The movie The Thirteenth Floor suggests a future where simulated worlds with sentient inhabitants are created by computer game consoles for the purpose of entertainment. The movie The Matrix suggests a future where the dominant species on planet Earth are sentient machines and humanity is treated with utmost Speciesism. The short story The Planck Dive suggest a future where humanity has turned itself into software that can be duplicated and optimized and the relevant distinction between types of software is sentient and non-sentient. The same idea can be found in the Emergency Medical Hologram of Starship Voyager, which is an apparently sentient copy of a reduced subset of the consciousness of its creator, Dr. Zimmerman, who, for the best motives, has created the system to give medical assistance in case of emergencies. The movies Bicentennial Man and A.I. deal with the possibility of sentient robots that could love. I, Robot explored some aspects of Asimov's three laws.
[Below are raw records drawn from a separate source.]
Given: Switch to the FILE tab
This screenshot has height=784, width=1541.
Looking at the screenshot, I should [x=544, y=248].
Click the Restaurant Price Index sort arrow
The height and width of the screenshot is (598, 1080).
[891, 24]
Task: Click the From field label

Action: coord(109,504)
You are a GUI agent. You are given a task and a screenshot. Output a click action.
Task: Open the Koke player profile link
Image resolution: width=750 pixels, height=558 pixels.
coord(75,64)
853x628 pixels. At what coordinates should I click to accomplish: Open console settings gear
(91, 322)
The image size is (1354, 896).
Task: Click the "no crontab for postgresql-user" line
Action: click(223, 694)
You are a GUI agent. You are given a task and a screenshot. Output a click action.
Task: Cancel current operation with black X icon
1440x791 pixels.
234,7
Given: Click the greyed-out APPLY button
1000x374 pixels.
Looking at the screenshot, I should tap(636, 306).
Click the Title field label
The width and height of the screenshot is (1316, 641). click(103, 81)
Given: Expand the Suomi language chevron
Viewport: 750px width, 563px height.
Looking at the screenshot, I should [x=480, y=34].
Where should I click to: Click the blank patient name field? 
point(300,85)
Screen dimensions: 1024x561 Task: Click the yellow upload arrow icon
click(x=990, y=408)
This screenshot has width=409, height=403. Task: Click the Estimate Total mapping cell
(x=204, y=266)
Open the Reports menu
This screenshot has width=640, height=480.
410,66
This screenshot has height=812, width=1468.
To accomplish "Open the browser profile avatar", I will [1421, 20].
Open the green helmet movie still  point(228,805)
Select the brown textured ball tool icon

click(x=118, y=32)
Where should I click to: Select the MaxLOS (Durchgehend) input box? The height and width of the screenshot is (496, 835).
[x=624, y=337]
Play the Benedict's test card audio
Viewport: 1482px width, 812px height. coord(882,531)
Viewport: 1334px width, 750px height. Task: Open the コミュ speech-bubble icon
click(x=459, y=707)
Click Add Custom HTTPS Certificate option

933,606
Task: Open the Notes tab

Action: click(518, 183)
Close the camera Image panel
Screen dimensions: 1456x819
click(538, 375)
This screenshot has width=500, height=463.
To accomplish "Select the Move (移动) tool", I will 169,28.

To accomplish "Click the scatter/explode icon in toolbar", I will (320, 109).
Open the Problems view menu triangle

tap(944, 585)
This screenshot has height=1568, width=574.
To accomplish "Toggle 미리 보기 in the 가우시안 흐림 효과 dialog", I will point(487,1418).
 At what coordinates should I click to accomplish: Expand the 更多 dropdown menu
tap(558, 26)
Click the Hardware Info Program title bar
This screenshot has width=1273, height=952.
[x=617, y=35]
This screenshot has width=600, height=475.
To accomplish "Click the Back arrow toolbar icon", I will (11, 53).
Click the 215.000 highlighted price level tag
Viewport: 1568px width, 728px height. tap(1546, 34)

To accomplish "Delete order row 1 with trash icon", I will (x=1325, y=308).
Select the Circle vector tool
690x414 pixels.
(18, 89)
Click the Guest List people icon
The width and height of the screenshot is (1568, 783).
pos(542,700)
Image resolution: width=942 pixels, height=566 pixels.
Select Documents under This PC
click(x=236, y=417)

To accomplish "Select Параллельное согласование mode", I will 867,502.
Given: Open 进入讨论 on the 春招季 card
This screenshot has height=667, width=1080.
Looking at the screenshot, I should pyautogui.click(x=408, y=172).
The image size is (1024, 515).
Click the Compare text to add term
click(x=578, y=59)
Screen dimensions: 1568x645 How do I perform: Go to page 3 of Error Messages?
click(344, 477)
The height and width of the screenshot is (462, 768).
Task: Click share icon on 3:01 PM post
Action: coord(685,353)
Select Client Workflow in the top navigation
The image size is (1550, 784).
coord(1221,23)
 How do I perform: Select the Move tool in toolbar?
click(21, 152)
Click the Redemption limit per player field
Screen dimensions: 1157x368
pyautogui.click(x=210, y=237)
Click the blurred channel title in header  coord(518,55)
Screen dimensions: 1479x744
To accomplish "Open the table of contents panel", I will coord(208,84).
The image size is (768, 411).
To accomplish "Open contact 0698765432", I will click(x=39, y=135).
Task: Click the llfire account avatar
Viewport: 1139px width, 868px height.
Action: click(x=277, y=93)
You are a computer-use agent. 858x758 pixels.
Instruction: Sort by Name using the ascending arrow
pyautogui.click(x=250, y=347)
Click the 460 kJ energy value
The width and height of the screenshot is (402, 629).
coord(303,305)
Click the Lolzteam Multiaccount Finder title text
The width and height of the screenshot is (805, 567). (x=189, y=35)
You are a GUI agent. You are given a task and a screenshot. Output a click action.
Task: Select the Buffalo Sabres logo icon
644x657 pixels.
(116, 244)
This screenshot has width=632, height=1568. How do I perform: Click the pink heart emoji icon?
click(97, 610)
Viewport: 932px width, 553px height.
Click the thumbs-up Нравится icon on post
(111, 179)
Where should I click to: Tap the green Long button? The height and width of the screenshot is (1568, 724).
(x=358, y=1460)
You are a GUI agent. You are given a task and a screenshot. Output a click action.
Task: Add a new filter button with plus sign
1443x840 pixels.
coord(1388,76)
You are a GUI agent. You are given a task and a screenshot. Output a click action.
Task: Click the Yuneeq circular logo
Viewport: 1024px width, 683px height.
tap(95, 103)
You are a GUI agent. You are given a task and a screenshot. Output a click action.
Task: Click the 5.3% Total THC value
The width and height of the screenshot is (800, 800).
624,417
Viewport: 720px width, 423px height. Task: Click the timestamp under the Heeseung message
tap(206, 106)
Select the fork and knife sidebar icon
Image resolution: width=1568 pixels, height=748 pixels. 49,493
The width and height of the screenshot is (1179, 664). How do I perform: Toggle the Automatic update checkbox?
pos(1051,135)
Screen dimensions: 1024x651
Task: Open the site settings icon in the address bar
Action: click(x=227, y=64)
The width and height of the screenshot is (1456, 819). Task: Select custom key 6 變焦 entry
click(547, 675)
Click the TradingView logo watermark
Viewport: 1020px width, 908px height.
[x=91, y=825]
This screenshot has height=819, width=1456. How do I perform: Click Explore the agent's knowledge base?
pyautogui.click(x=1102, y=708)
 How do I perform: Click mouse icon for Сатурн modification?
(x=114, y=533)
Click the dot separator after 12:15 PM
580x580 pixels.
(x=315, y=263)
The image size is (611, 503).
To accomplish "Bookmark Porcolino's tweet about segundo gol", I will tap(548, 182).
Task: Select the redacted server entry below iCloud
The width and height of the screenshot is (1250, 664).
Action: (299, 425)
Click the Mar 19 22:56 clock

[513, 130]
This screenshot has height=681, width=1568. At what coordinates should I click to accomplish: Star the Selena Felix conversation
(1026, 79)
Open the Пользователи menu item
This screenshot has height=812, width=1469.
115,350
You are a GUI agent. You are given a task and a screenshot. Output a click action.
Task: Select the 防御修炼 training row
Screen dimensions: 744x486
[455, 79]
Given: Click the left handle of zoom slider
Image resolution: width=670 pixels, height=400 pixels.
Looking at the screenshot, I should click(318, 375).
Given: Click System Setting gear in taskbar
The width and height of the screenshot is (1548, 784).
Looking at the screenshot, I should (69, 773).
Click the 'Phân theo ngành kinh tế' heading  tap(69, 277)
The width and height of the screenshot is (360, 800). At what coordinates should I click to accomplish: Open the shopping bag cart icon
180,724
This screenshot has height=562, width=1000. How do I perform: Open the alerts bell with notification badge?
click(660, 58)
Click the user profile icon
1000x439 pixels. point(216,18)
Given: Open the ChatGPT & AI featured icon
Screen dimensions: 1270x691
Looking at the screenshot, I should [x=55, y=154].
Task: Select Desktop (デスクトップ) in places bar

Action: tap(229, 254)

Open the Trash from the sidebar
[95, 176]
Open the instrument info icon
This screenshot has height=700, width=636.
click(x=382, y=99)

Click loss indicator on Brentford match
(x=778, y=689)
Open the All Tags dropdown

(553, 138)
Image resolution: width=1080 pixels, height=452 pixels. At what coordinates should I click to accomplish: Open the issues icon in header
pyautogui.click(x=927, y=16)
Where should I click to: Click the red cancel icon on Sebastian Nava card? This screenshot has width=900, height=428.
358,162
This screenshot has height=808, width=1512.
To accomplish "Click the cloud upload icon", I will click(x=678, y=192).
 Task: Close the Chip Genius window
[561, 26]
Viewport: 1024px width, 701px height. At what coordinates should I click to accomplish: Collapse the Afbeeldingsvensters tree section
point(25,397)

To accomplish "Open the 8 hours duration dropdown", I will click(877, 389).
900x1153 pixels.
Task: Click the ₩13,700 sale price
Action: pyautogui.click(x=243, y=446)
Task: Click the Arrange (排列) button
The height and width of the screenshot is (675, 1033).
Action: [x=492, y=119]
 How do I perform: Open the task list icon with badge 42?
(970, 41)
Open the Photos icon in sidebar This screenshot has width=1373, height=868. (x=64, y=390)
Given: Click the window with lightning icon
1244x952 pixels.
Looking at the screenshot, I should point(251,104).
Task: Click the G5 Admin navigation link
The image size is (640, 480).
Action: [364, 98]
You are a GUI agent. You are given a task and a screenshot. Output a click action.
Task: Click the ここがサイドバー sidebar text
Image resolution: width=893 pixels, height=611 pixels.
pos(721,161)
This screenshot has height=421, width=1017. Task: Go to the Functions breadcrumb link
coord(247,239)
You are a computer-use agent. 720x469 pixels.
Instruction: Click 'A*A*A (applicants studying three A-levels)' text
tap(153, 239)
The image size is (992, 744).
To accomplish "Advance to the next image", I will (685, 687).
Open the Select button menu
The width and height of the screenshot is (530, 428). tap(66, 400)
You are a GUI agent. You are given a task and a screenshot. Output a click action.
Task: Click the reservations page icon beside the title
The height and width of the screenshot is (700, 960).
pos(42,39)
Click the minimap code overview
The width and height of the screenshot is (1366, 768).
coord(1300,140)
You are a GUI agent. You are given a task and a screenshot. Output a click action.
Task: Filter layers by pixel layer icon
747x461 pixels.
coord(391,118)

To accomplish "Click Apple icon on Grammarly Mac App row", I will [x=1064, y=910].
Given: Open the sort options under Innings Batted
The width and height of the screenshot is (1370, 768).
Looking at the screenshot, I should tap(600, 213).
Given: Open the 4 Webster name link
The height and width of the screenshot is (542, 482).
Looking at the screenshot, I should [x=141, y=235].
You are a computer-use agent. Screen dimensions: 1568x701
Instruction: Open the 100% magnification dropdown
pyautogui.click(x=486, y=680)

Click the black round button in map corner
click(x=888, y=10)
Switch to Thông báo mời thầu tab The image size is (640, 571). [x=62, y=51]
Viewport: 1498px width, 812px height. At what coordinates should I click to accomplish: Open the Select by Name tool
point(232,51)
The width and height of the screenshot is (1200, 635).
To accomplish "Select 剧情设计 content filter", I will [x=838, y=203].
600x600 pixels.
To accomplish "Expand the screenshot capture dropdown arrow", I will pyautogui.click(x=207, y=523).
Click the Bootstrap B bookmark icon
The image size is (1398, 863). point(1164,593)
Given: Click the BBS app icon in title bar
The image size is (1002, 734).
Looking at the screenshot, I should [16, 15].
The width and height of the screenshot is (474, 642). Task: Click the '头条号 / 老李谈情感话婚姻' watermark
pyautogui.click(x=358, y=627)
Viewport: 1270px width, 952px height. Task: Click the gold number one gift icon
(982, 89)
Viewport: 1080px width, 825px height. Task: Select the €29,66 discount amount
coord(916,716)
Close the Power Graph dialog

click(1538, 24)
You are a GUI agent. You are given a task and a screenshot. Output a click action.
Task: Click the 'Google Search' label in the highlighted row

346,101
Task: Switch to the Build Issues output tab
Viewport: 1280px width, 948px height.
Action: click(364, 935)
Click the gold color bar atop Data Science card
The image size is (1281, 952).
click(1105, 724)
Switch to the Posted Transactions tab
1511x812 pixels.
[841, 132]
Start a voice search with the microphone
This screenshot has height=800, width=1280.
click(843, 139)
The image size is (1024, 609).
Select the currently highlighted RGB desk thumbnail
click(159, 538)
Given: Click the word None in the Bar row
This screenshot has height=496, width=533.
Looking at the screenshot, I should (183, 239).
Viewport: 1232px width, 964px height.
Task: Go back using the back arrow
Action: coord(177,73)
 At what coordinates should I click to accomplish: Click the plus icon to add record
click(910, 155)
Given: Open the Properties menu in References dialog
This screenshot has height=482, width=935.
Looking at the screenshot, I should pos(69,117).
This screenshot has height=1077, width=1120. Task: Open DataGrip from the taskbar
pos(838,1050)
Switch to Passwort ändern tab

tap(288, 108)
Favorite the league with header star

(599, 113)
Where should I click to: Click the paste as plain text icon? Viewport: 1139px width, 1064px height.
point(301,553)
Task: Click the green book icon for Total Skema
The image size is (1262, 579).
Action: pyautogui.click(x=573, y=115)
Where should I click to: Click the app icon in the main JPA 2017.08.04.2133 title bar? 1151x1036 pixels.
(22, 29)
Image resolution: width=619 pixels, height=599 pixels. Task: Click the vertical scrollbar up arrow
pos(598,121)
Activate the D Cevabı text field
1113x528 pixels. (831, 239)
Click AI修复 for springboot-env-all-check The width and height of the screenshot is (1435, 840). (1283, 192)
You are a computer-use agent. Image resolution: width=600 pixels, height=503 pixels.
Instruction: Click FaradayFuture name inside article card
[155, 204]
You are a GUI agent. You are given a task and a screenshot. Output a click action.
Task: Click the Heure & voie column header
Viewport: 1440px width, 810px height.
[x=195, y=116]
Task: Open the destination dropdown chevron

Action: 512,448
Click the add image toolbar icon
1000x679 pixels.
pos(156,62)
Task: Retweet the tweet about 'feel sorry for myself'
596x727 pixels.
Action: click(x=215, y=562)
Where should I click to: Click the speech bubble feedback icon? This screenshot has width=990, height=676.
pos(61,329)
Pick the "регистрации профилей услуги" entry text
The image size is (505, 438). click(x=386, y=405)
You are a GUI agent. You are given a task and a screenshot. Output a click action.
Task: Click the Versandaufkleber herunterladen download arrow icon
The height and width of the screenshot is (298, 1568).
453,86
All these scenarios try to foresee possibly unethical consequences of the creation of sentient computers.
Over time, debates have tended to focus less and less on possibility and more on desirability, as emphasized in the "Cosmist" and "Terran" debates initiated by Hugo de Garis and Kevin Warwick. A Cosmist, according to Hugo de Garis, is actually seeking to build more intelligent successors to the human species.